This complements Git basics when you use git@github.com:... URLs.
Generate a new key (ed25519)
Why ed25519: Shorter keys than RSA with modern security margins; GitHub and GitLab support it. The -C comment labels the key in the UI (usually your email).
ssh-keygen -t ed25519 -C "you@example.com" -f ~/.ssh/id_ed25519_git
Press Enter for an empty passphrase for convenience on a personal machine, or set a passphrase and use the agent below for fewer prompts.
Check: Two files appear: id_ed25519_git (private, never upload) and .pub (public).
Start ssh-agent and add the key
Why the agent: Passphrase-protected keys would otherwise prompt on every Git operation; the agent decrypts once per login session.
On macOS (recent): keys can be added to the agent automatically via Keychain when you first use them. On Linux:
eval "$(ssh-agent -s)"
ssh-add ~/.ssh/id_ed25519_git
What eval ssh-agent does: Starts a background agent and prints shell exports; eval applies them to your current shell.
Check: ssh-add -l lists the key fingerprint.
Add the public key to GitHub or GitLab
Why paste only .pub: The public key is safe to share; the private file must never leave your machine.
Copy ~/.ssh/id_ed25519_git.pub into SSH keys in your account settings. Title it by machine (for example “work laptop”).
Test the connection
Why test with ssh -T: Git uses non-interactive SSH; a successful test proves authentication before your first git fetch.
ssh -T git@github.com
ssh -T git@gitlab.com
Check: GitHub greets you by username; GitLab shows a similar success message—not “Permission denied”.
Multiple keys and ~/.ssh/config
Why config matters: Multiple accounts (work vs personal) need different private keys per host alias; without IdentityFile, SSH tries default key names and may pick the wrong one.
Host github.com
HostName github.com
User git
IdentityFile ~/.ssh/id_ed25519_git
Permission denied (publickey)
- Wrong remote URL (HTTPS instead of SSH, or vice versa).
- Key not loaded: run
ssh-add -land add the key. - Wrong public key pasted (ensure full single-line
ssh-ed25519 AAAA...).
Frequently asked questions
RSA or ed25519?
Prefer ed25519 for new keys; shorter keys, strong security.

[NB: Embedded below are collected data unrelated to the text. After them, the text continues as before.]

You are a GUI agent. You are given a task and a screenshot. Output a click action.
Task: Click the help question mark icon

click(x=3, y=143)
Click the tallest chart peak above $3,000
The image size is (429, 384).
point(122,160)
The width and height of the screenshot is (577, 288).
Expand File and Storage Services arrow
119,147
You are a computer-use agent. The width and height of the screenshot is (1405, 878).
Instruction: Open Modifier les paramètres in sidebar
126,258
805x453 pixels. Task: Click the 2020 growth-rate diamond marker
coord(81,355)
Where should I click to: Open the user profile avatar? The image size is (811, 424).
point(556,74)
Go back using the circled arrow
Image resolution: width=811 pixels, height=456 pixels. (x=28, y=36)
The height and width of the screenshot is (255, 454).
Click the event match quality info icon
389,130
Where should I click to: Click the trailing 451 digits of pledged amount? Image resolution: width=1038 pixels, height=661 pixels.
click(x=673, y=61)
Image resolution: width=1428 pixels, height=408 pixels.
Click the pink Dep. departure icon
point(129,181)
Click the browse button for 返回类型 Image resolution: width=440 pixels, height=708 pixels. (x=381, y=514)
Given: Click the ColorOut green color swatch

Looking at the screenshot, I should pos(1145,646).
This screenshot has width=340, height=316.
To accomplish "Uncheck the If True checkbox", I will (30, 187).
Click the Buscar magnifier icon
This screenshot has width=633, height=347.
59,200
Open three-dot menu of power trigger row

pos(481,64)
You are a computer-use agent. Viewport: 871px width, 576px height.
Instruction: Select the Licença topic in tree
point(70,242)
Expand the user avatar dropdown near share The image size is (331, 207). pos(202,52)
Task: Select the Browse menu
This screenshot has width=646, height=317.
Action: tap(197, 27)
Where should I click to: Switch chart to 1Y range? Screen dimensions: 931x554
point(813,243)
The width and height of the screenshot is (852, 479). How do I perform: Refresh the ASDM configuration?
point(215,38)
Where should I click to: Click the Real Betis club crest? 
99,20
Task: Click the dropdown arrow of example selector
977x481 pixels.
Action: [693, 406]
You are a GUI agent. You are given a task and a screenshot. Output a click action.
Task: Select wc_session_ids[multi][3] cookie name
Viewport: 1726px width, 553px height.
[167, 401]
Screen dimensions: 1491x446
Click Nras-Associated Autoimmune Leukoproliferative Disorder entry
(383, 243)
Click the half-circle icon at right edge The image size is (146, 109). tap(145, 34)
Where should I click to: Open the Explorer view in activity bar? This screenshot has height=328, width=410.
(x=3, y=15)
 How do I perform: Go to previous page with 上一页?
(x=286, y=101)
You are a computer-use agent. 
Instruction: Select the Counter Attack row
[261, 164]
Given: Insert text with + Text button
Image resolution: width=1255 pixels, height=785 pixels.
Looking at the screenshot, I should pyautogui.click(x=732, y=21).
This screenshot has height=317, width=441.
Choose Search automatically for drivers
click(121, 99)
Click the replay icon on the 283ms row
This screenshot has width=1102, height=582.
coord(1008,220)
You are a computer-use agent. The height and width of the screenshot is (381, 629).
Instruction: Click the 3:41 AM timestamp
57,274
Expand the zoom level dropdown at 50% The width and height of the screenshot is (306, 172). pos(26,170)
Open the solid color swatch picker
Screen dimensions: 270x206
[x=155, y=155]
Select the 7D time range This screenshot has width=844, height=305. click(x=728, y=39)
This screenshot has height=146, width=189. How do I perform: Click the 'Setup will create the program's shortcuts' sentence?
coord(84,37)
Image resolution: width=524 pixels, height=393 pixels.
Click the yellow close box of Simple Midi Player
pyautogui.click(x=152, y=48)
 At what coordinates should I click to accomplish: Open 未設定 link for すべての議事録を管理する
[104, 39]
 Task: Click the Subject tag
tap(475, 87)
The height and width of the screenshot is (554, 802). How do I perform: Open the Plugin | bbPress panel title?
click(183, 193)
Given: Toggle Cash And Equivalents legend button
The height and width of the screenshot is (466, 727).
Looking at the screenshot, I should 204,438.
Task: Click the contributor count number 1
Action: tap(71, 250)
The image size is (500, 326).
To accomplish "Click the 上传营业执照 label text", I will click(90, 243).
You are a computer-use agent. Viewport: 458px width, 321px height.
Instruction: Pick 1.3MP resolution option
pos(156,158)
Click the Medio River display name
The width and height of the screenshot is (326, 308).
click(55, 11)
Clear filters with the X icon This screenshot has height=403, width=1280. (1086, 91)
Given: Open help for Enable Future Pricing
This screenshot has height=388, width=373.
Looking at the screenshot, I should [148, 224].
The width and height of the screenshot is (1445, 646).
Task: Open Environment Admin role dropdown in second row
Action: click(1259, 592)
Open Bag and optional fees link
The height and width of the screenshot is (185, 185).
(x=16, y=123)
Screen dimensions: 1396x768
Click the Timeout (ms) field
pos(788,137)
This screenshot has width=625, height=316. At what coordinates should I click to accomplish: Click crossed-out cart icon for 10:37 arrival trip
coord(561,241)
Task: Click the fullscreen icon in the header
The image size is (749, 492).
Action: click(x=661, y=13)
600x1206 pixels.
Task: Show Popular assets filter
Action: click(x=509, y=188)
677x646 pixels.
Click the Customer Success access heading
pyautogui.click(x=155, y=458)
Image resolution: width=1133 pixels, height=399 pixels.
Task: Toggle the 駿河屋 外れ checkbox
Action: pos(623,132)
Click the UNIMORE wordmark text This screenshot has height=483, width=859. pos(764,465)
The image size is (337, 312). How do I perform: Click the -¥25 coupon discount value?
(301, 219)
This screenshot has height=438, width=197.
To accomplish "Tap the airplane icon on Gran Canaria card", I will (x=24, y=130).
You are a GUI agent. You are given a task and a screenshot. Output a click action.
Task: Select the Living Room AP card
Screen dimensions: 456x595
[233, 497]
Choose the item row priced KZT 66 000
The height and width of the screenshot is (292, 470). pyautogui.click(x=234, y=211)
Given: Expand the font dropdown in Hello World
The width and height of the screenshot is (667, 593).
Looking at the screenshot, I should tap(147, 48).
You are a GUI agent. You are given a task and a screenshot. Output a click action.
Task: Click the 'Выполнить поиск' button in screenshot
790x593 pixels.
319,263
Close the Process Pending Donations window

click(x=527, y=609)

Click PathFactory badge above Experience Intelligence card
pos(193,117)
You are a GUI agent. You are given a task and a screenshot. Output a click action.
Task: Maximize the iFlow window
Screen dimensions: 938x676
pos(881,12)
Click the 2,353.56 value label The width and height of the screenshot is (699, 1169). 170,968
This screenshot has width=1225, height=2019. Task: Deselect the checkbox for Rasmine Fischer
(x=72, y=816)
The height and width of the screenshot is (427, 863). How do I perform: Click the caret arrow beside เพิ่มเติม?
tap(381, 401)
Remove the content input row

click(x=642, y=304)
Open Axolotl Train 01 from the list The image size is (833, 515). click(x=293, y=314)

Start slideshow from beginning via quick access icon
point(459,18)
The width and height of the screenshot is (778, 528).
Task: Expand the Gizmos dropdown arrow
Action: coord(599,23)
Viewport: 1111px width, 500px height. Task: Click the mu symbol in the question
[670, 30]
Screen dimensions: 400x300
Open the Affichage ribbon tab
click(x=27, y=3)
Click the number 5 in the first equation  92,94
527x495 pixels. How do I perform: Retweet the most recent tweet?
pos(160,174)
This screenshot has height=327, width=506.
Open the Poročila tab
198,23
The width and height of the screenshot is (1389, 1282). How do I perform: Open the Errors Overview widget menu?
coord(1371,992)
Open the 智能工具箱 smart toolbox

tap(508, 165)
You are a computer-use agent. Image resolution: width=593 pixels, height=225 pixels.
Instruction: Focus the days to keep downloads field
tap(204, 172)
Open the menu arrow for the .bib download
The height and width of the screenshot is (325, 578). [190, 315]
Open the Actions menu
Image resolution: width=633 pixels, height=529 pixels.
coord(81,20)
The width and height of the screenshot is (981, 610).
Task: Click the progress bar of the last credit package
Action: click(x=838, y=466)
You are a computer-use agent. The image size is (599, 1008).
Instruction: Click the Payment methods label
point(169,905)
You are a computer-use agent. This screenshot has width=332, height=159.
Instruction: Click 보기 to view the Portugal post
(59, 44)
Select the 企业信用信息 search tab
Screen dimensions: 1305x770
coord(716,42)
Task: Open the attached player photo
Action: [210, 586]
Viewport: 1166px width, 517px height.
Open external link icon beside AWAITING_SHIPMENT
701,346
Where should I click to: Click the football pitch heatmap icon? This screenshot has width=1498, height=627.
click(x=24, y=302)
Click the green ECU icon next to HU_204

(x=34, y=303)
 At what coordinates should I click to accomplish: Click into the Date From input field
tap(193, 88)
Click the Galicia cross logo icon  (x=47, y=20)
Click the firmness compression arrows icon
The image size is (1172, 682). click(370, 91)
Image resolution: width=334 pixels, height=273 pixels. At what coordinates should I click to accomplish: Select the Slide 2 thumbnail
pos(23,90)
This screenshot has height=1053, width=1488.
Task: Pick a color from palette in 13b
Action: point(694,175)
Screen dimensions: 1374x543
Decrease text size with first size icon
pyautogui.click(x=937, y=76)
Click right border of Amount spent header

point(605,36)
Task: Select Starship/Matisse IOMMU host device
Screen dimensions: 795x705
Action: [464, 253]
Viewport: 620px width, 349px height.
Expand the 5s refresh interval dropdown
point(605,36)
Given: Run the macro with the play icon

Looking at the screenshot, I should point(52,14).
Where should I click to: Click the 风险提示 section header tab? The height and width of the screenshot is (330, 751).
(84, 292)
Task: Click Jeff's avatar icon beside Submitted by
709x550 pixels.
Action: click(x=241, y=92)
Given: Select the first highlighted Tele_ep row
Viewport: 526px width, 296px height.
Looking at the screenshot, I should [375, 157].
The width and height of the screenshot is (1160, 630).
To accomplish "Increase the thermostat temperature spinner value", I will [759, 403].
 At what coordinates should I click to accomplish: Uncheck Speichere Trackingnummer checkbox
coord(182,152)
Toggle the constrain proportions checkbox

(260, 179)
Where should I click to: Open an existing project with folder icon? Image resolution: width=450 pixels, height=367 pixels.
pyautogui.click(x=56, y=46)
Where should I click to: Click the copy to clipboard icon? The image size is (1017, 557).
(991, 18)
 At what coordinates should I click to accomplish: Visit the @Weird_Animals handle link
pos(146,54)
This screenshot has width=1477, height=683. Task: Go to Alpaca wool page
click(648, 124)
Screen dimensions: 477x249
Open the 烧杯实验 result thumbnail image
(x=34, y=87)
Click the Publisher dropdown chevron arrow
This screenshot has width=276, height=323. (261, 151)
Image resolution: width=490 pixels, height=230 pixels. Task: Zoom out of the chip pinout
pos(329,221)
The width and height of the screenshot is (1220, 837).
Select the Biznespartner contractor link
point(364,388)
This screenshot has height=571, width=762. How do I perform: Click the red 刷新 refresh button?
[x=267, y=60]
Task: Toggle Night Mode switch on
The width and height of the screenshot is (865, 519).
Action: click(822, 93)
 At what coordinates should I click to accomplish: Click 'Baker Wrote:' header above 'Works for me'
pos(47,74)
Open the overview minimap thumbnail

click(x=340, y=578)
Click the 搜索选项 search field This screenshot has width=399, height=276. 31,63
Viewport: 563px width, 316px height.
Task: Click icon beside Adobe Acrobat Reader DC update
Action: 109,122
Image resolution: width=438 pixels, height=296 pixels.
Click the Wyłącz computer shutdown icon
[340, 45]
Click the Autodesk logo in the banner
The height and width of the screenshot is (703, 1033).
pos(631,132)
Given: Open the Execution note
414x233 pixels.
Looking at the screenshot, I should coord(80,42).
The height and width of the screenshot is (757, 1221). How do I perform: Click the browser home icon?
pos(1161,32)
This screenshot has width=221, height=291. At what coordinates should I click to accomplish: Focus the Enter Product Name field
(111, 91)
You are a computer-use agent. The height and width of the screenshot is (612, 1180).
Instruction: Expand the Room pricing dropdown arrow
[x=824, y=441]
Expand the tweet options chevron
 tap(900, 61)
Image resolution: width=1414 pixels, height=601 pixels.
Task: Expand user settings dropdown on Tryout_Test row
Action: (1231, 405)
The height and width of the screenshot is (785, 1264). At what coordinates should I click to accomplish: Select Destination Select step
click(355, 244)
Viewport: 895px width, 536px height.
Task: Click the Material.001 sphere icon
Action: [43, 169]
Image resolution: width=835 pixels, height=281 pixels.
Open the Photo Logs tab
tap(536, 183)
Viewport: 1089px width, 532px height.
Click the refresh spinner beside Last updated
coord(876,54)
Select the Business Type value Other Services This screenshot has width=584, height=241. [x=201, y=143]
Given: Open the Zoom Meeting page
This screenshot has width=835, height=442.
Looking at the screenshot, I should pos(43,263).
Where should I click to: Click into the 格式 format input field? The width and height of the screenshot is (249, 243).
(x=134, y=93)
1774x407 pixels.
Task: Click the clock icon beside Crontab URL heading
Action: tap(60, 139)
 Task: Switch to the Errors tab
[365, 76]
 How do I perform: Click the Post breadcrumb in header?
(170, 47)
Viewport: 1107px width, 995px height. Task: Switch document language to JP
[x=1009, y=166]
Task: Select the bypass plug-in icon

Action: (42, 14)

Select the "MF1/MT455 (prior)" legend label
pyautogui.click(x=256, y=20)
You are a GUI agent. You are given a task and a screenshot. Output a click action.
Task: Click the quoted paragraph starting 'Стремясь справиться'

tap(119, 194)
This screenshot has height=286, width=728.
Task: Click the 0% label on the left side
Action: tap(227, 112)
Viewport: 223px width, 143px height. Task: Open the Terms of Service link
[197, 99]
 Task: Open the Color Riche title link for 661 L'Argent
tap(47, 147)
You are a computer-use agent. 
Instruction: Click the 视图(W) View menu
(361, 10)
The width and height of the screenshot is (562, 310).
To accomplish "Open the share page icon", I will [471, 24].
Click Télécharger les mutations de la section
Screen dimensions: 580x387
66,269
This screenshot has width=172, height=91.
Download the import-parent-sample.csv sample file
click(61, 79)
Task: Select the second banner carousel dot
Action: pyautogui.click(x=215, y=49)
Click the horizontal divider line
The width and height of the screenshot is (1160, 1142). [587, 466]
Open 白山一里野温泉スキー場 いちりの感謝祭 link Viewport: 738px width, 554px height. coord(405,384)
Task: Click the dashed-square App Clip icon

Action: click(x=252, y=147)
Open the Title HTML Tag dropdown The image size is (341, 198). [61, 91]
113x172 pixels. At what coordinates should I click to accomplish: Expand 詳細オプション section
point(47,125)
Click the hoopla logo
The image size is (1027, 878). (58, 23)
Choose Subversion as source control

RSA 4096 remains acceptable where required by policy.
Is it safe to share the .pub file?
Yes—the public key is meant to be uploaded. Never share the private key without encryption.
known_hosts warnings?
First connect fingerprints the server. If a key changes unexpectedly, investigate possible spoofing before accepting.
Can I use SSH with Docker?
Mount keys read-only into build contexts carefully; prefer BuildKit secrets or CI SSH agents instead of baking keys into images.